_YOUR TASK_
Starting at the line that holds "The width and height of the screenshot is (1148, 1057).", restate every line word for word up to and including the last one in the listing below, and omit all pictures.

_RECORD SET_
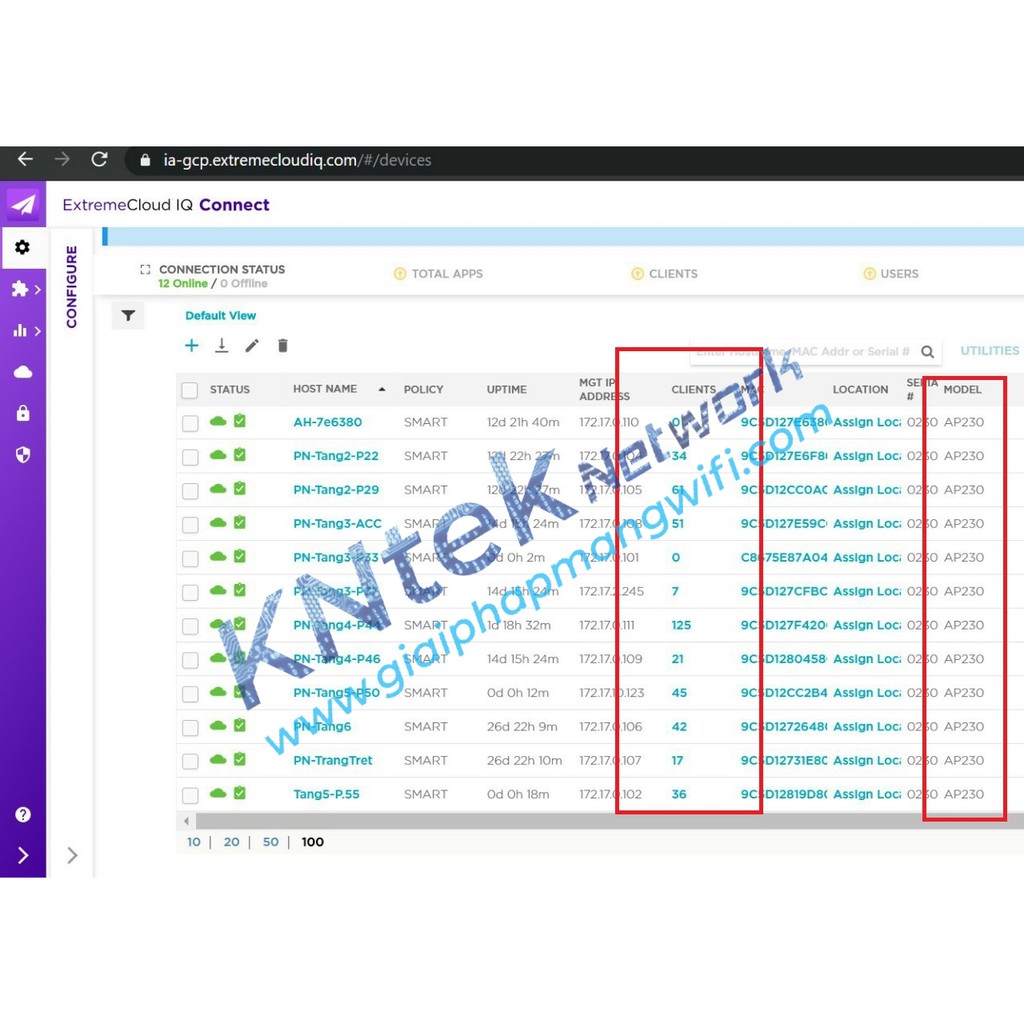The width and height of the screenshot is (1024, 1024).
Task: Click the cloud icon in left sidebar
Action: [22, 372]
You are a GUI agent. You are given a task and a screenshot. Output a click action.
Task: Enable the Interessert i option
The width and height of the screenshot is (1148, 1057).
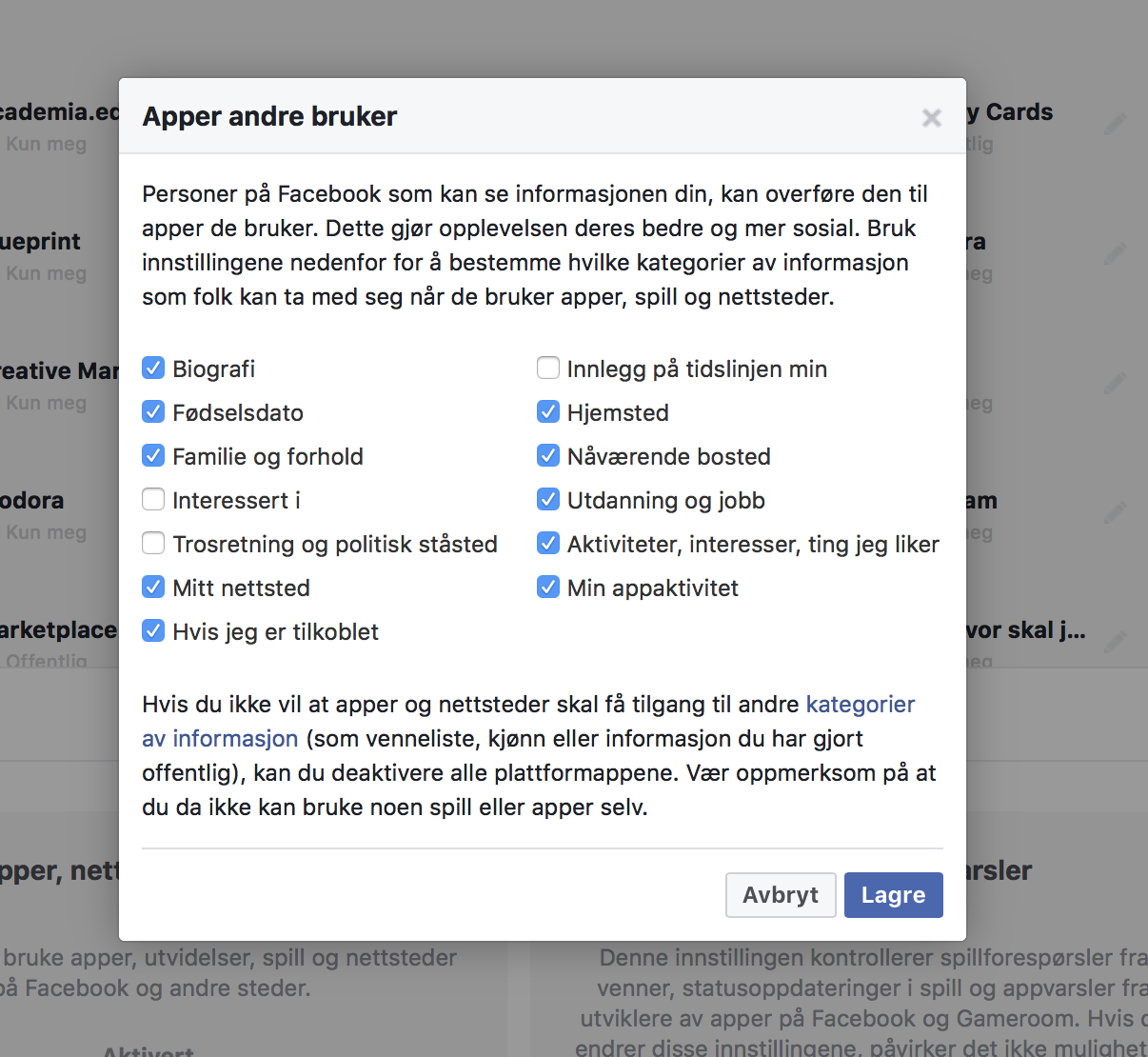[x=153, y=499]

_REPLY_
The width and height of the screenshot is (1148, 1057).
[x=153, y=499]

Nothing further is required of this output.